PROBLÈME À RÉSOUDRE » Pouvez-vous recopier intégralement, mot pour mot, la prédication sur Marc 10 qui figure ci-dessous ?

EXTRAIT DE PAGE »

_ _ _ _ _ _ _

Marc 10
1.3.98
Abandonner ce qui fait obstacle à la quête de la vraie vie
Genèse 2 : 7-9 + 15-17 Galates 3 : 23-29 Marc 10 : 17-22
Chères paroissiennes, chers paroissiens,
Vous avez certainement tous reconnu dans la dernière lecture le récit de la rencontre de Jésus avec le jeune homme riche. Cela fait plusieurs mois que ce récit tourne dans ma tête. En effet, c'est typiquement un de ces textes dont on n'écoute plus les mots parce qu'on l'a déjà entendu. Il ne fait que réactiver notre mémoire et notre mémoire masque le récit.
Un exemple : on parle du jeune homme riche. Pourtant, il ne s'agit que d'un homme qui observe les commandements depuis sa jeunesse dans le texte de Marc. Chez Luc, c'est même un notable, donc quelqu'un de mûr, voire d'âgé. Il n'y a que Matthieu qui dise de lui qu'il est jeune. Ici, et pour aujourd'hui, pour être fidèle au texte de Marc, c'est un homme adulte, d'âge indéterminé.

_ _ _ _ _ _ _

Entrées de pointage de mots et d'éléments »
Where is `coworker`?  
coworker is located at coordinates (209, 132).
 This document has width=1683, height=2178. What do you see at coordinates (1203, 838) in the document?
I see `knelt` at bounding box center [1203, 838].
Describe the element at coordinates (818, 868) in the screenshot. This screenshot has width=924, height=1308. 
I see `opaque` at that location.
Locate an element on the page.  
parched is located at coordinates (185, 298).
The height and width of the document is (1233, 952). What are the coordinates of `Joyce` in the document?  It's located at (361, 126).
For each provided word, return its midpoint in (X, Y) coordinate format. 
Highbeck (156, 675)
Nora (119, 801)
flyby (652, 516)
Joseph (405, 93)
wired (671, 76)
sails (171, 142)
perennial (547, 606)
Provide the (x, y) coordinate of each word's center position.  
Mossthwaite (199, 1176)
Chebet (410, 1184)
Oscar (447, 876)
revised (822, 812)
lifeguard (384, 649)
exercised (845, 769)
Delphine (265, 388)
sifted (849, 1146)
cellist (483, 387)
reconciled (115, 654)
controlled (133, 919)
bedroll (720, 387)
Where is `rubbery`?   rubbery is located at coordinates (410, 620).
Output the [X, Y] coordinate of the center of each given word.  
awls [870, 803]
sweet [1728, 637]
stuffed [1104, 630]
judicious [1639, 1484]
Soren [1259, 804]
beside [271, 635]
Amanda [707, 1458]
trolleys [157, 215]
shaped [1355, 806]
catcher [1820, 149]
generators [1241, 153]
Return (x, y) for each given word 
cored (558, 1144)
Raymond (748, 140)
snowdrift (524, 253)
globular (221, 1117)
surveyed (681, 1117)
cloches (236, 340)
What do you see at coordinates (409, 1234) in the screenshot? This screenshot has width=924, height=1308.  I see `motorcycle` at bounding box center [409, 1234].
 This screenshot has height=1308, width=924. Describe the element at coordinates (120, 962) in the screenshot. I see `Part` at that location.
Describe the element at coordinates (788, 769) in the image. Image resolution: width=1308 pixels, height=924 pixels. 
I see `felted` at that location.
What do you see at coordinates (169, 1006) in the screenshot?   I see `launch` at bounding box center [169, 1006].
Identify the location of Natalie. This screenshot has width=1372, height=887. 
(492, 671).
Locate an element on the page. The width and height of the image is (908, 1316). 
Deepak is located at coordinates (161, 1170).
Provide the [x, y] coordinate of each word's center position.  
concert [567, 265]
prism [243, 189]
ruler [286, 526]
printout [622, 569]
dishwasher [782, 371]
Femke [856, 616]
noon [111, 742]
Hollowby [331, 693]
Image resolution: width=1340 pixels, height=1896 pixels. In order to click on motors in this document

_ _ _ _ _ _ _

SOLUTION DE LA TÂCHE »
Marc 10
1.3.98
Abandonner ce qui fait obstacle à la quête de la vraie vie
Genèse 2 : 7-9 + 15-17 Galates 3 : 23-29 Marc 10 : 17-22
Chères paroissiennes, chers paroissiens,
Vous avez certainement tous reconnu dans la dernière lecture le récit de la rencontre de Jésus avec le jeune homme riche. Cela fait plusieurs mois que ce récit tourne dans ma tête. En effet, c'est typiquement un de ces textes dont on n'écoute plus les mots parce qu'on l'a déjà entendu. Il ne fait que réactiver notre mémoire et notre mémoire masque le récit.
Un exemple : on parle du jeune homme riche. Pourtant, il ne s'agit que d'un homme qui observe les commandements depuis sa jeunesse dans le texte de Marc. Chez Luc, c'est même un notable, donc quelqu'un de mûr, voire d'âgé. Il n'y a que Matthieu qui dise de lui qu'il est jeune. Ici, et pour aujourd'hui, pour être fidèle au texte de Marc, c'est un homme adulte, d'âge indéterminé.